#### Data for the task:
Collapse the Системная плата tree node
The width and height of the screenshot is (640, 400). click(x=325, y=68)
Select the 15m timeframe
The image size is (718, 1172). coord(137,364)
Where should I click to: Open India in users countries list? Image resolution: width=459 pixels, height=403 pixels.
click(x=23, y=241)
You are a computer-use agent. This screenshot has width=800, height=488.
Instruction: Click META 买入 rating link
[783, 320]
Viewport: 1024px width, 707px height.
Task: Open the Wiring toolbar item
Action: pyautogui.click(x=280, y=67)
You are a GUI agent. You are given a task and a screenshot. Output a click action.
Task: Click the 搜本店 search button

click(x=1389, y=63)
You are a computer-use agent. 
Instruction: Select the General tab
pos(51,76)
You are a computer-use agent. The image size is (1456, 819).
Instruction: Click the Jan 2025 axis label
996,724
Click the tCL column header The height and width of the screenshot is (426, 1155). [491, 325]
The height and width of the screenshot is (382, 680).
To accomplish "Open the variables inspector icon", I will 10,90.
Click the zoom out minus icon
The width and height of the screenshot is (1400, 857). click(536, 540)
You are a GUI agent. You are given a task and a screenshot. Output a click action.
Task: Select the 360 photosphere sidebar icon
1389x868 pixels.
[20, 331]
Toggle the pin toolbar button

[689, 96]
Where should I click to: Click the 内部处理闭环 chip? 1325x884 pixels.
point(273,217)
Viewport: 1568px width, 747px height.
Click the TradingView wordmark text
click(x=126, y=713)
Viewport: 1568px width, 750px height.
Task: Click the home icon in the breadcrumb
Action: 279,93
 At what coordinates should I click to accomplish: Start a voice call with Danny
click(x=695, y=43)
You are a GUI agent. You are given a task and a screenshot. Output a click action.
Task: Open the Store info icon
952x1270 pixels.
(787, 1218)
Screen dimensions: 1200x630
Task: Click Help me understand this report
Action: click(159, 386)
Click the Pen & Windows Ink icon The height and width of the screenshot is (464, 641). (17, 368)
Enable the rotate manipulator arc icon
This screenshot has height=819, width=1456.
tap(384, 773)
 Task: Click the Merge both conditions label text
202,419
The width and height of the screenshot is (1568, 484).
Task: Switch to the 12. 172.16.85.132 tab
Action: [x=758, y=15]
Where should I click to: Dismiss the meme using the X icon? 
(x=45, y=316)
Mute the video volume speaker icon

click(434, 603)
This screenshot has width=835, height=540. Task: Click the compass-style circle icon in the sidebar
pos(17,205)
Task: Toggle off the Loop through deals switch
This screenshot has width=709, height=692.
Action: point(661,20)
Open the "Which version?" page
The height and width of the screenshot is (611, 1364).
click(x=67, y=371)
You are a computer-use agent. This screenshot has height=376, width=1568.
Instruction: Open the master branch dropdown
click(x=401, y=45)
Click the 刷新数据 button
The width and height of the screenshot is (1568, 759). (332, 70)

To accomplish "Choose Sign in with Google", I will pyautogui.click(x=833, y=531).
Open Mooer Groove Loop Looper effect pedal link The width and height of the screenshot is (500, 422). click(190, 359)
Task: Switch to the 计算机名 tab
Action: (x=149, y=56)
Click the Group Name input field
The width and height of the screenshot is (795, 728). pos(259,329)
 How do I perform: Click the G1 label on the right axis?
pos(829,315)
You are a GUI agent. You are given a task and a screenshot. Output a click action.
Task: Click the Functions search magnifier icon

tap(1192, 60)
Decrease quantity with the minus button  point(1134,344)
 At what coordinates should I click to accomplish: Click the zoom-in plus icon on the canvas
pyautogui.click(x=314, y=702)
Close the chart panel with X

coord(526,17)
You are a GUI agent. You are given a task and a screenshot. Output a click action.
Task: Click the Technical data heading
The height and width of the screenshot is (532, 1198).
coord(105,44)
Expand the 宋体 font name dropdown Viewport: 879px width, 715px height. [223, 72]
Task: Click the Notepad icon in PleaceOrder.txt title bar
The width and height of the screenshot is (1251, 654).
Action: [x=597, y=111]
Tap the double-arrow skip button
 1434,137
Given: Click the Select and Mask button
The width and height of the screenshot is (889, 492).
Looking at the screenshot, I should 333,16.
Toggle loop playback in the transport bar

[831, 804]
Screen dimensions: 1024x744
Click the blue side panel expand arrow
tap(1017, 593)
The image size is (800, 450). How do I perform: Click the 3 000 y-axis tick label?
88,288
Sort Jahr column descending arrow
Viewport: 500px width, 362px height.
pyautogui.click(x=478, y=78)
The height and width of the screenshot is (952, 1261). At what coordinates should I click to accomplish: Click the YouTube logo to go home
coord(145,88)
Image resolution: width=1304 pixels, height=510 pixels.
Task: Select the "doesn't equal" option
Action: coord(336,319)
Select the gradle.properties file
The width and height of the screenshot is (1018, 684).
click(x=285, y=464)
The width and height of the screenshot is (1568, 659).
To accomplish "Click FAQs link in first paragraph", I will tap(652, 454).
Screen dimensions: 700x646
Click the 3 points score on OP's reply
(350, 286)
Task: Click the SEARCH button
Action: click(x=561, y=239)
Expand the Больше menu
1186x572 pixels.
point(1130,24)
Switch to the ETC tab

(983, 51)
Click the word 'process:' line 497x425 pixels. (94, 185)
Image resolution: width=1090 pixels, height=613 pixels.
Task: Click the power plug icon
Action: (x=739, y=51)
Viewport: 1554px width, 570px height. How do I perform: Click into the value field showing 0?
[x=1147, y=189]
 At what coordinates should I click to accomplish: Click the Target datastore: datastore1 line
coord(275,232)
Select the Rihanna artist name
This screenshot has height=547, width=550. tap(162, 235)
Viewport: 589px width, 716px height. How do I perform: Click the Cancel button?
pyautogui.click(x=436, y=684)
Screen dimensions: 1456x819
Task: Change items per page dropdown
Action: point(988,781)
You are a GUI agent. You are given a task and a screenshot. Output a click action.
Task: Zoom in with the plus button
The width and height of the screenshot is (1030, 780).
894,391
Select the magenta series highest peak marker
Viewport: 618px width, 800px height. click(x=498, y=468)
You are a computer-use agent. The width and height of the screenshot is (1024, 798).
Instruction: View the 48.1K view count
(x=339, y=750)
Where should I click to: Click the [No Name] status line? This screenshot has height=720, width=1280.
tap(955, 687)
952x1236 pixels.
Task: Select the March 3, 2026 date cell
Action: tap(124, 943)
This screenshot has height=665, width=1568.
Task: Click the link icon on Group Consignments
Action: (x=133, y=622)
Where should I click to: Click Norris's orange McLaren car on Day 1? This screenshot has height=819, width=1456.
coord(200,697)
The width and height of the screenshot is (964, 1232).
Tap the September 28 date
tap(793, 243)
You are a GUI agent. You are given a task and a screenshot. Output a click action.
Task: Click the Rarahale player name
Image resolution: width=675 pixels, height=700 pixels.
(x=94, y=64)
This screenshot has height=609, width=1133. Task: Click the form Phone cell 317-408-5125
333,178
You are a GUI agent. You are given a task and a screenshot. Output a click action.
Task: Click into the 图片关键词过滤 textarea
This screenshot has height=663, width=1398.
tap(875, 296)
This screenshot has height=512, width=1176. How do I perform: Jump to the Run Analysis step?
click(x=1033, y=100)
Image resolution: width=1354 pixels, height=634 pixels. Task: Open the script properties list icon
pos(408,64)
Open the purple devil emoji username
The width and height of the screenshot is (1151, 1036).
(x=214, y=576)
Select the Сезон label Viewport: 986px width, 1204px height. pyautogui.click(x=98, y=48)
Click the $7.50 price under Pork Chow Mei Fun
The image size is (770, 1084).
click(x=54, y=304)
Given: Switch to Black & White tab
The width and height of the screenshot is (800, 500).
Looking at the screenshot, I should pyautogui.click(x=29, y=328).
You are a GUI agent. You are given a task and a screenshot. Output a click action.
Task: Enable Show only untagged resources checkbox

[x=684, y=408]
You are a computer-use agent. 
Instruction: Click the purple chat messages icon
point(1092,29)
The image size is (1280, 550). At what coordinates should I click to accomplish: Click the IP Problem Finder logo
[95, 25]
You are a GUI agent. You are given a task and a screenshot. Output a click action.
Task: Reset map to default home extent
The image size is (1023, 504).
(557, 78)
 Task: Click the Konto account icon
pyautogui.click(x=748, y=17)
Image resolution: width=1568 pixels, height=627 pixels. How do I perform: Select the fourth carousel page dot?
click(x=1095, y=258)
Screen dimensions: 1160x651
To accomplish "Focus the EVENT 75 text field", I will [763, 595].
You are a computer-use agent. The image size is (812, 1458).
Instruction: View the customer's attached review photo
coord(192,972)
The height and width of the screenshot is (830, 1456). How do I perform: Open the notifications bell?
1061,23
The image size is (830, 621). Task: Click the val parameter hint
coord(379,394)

#### Goal:
Edit the listing between the line holding "Where should I click to: Click Norris's" and the line holding "should pyautogui.click(x=29, y=328).", inclusive, so that "Task:" becomes "Instruction:" and all else stays unchanged, and give back only those lines.

#### Output of the exercise:
Where should I click to: Click Norris's orange McLaren car on Day 1? This screenshot has height=819, width=1456.
coord(200,697)
The width and height of the screenshot is (964, 1232).
Tap the September 28 date
tap(793, 243)
You are a GUI agent. You are given a task and a screenshot. Output a click action.
Instruction: Click the Rarahale player name
Image resolution: width=675 pixels, height=700 pixels.
(x=94, y=64)
This screenshot has height=609, width=1133. Instruction: Click the form Phone cell 317-408-5125
333,178
You are a GUI agent. You are given a task and a screenshot. Output a click action.
Instruction: Click into the 图片关键词过滤 textarea
This screenshot has height=663, width=1398.
tap(875, 296)
This screenshot has height=512, width=1176. How do I perform: Jump to the Run Analysis step?
click(x=1033, y=100)
Image resolution: width=1354 pixels, height=634 pixels. Instruction: Open the script properties list icon
pos(408,64)
Open the purple devil emoji username
The width and height of the screenshot is (1151, 1036).
(x=214, y=576)
Select the Сезон label Viewport: 986px width, 1204px height. pyautogui.click(x=98, y=48)
Click the $7.50 price under Pork Chow Mei Fun
The image size is (770, 1084).
click(x=54, y=304)
Given: Switch to Black & White tab
The width and height of the screenshot is (800, 500).
Looking at the screenshot, I should pyautogui.click(x=29, y=328).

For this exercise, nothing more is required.